Python – Longest Common Subsequence

Python – Longest Common Subsequence

The Longest Common Subsequence (LCS) problem is a classic dynamic programming challenge. It involves finding the longest subsequence common to two sequences, where the subsequence does not need to occupy consecutive positions in the original sequences. This problem is widely used in areas such as text comparison and bioinformatics.

Problem Statement

Given two sequences, X and Y, the task is to find the length of the longest subsequence that is common to both sequences. If there is no common subsequence, the result should be 0.

Sample Input and Output

Example 1:

# Input:
X = "ABCBDAB"
Y = "BDCABC"

# One of the possible LCS is "BCAB"
# Output: 4

Explanation: The longest common subsequence between “ABCBDAB” and “BDCABC” is “BCAB”, which has a length of 4. Note that there can be multiple valid LCS with the same length.

Example 2:

# Input:
X = "AGGTAB"
Y = "GXTXAYB"

# One of the possible LCS is "GTAB"
# Output: 4

Explanation: The longest common subsequence between “AGGTAB” and “GXTXAYB” is “GTAB”, which also has a length of 4.

Solution Approach

To solve the LCS problem using dynamic programming, we construct a 2D table dp where dp[i][j] represents the length of the LCS for the first i characters of sequence X and the first j characters of sequence Y. The recurrence relation is defined as follows:

if X[i-1] == Y[j-1]: dp[i][j] = dp[i-1][j-1] + 1 else: dp[i][j] = max(dp[i-1][j], dp[i][j-1])

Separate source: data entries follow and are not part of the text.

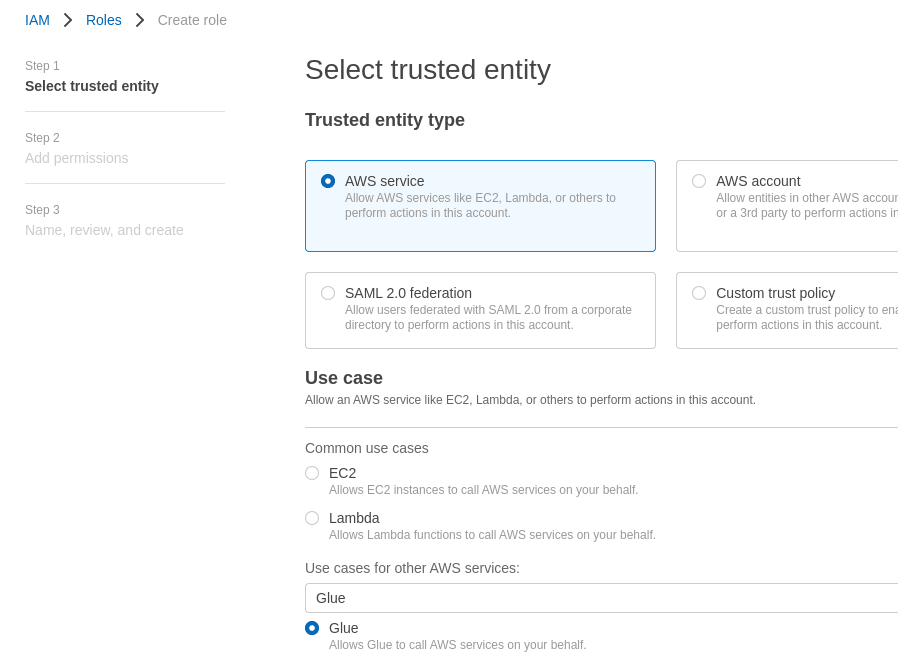Select the Lambda use case radio button
This screenshot has width=898, height=666.
pyautogui.click(x=312, y=518)
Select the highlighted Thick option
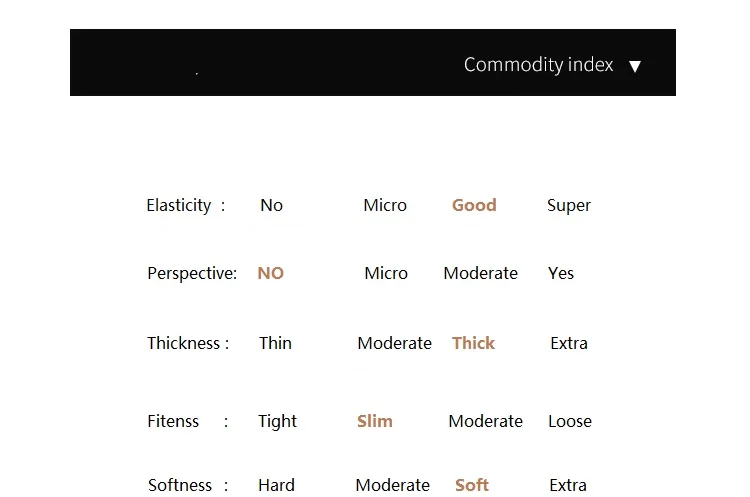This screenshot has height=497, width=750. (474, 343)
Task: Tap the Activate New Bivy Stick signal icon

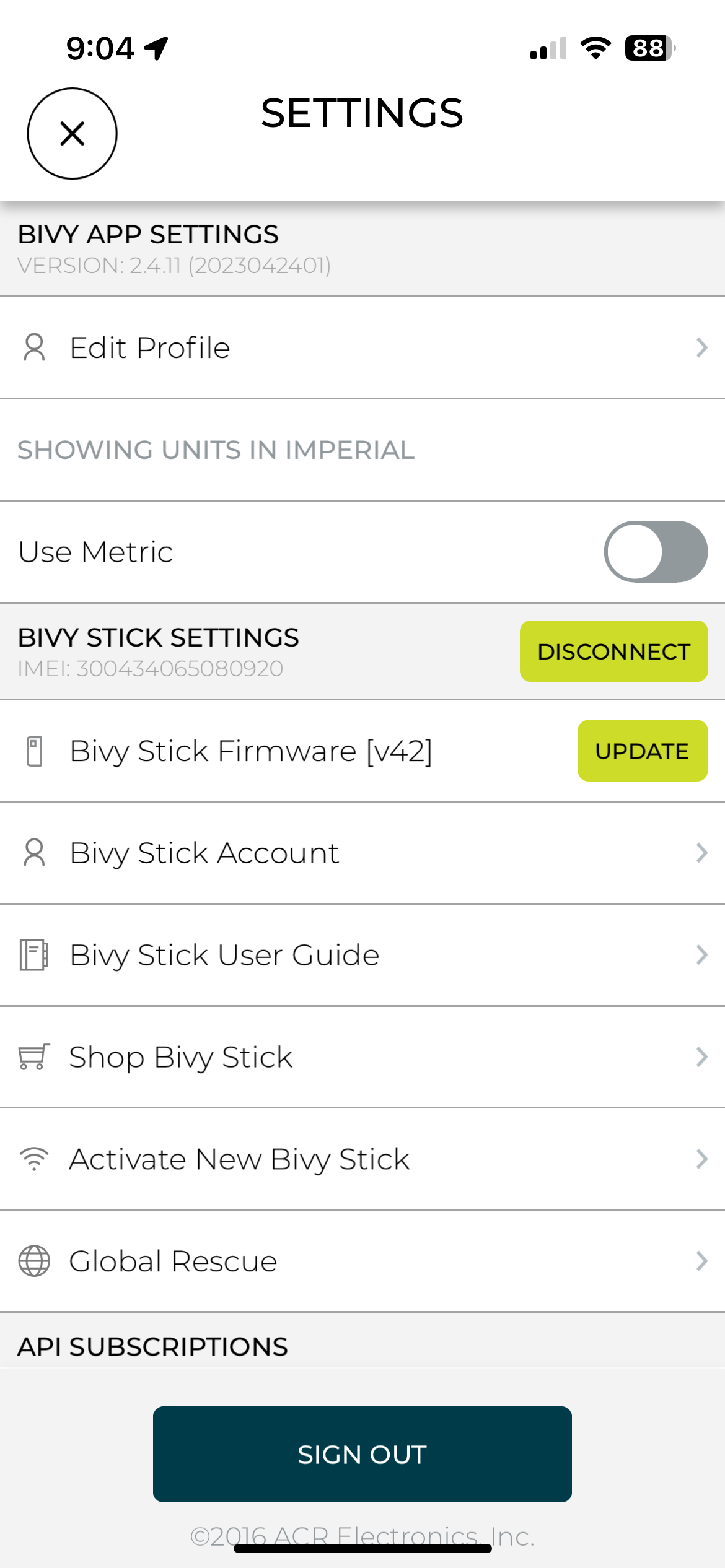Action: point(34,1159)
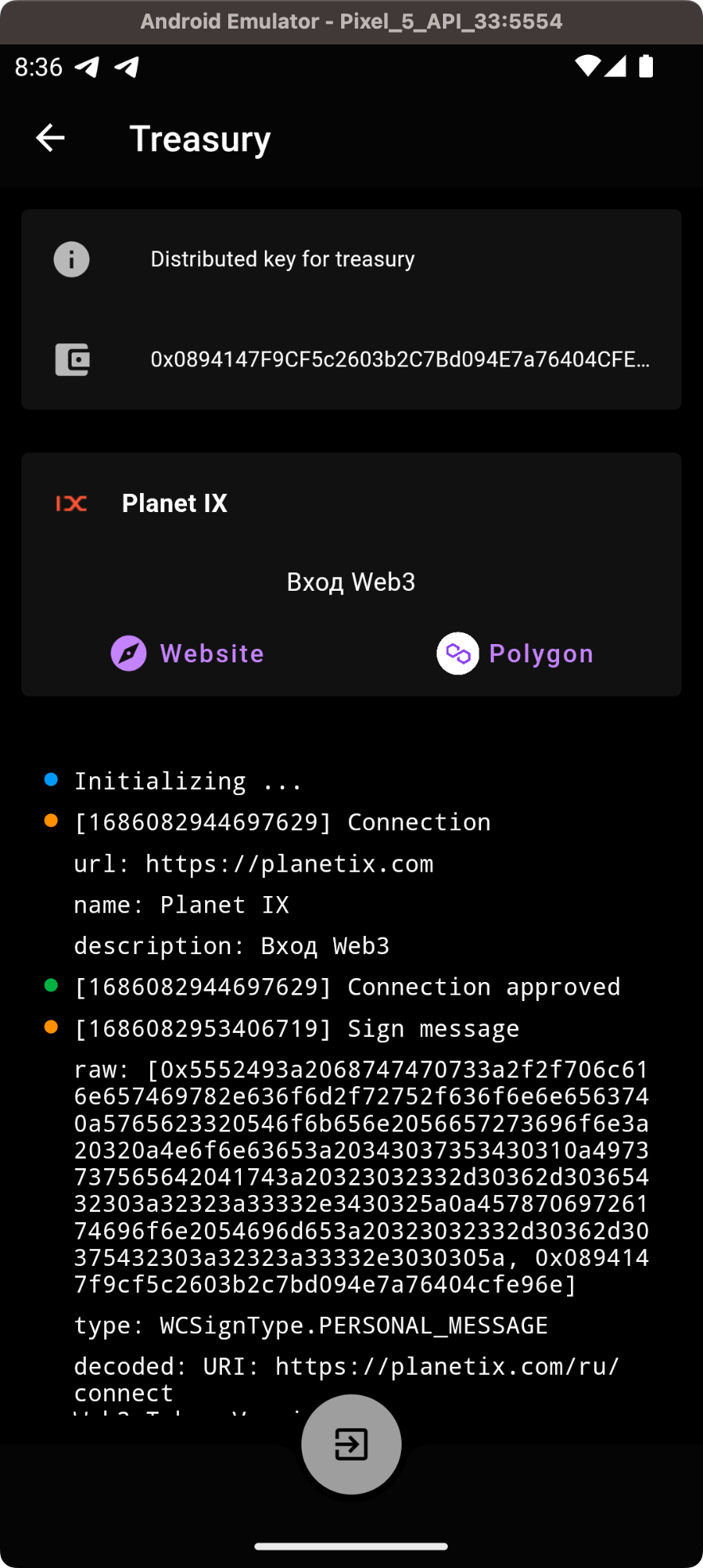The width and height of the screenshot is (703, 1568).
Task: Tap the Polygon network logo icon
Action: (457, 654)
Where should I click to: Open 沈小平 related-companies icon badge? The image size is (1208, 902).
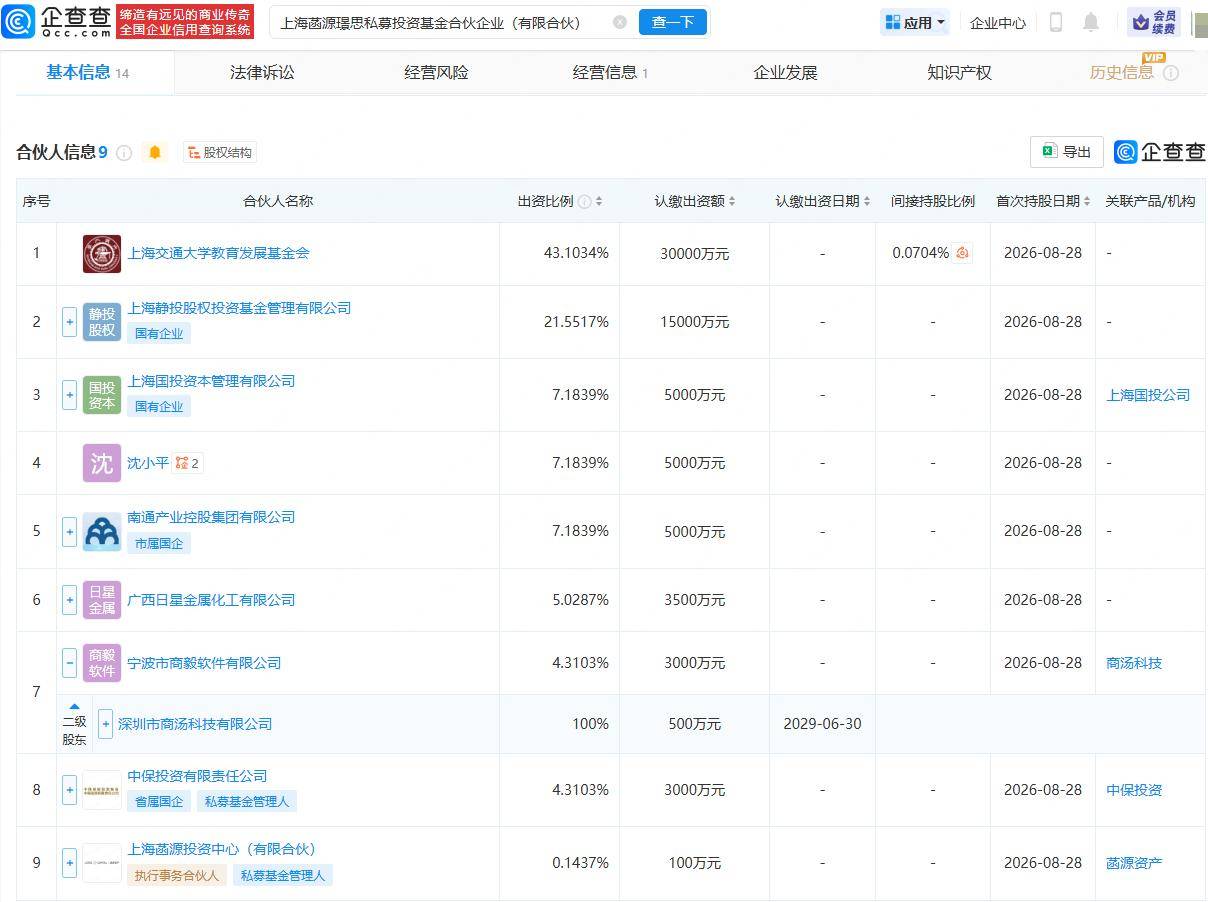(x=187, y=463)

We initialize the first row and first column of the table with 0 because an empty sequence has an LCS of length 0 with any other sequence.

Python Program

Iterative Dynamic Programming Approach

def lcs_length(X, Y):
    """
    Compute the length of the longest common subsequence (LCS) between sequences X and Y.
    
    Parameters:
    X (str): First sequence.
    Y (str): Second sequence.
    
    Returns:
    int: Length of the LCS.
    """
    m = len(X)
    n = len(Y)
    
    # Initialize a (m+1) x (n+1) DP table with all values as 0.
    dp = [[0] * (n + 1) for _ in range(m + 1)]
    
    # Build the dp table in bottom-up manner.
    for i in range(1, m + 1):
        for j in range(1, n + 1):
            if X[i - 1] == Y[j - 1]:
                dp[i][j] = dp[i - 1][j - 1] + 1
            else:
                dp[i][j] = max(dp[i - 1][j], dp[i][j - 1])
    
    return dp[m][n]

# Test examples
print("LCS Length Example 1:")
X1 = "ABCBDAB"
Y1 = "BDCABC"
print("LCS length for X = '{}' and Y = '{}' is:".format(X1, Y1), lcs_length(X1, Y1))
# Expected output: 4

print("\nLCS Length Example 2:")
X2 = "AGGTAB"
Y2 = "GXTXAYB"
print("LCS length for X = '{}' and Y = '{}' is:".format(X2, Y2), lcs_length(X2, Y2))
# Expected output: 4

Explanation: In this solution, we create a 2D list dp where each entry dp[i][j] holds the length of the LCS for the substrings X[0:i] and Y[0:j]. We iterate through each character of both sequences. If the characters match, we add 1 to the result of the previous subproblem dp[i-1][j-1]; otherwise, we take the maximum of the two possible subproblems dp[i-1][j] and dp[i][j-1]. The final answer is found at dp[m][n], where m and n are the lengths of X and Y, respectively.

Conclusion

In this tutorial, we explored the Longest Common Subsequence problem and demonstrated how to solve it using a dynamic programming approach. We walked through the problem statement, examined sample inputs and outputs with detailed explanations, and implemented an iterative solution in Python. This approach, with a time complexity of O(m*n), is effective for solving the LCS problem and is a common topic in technical interviews.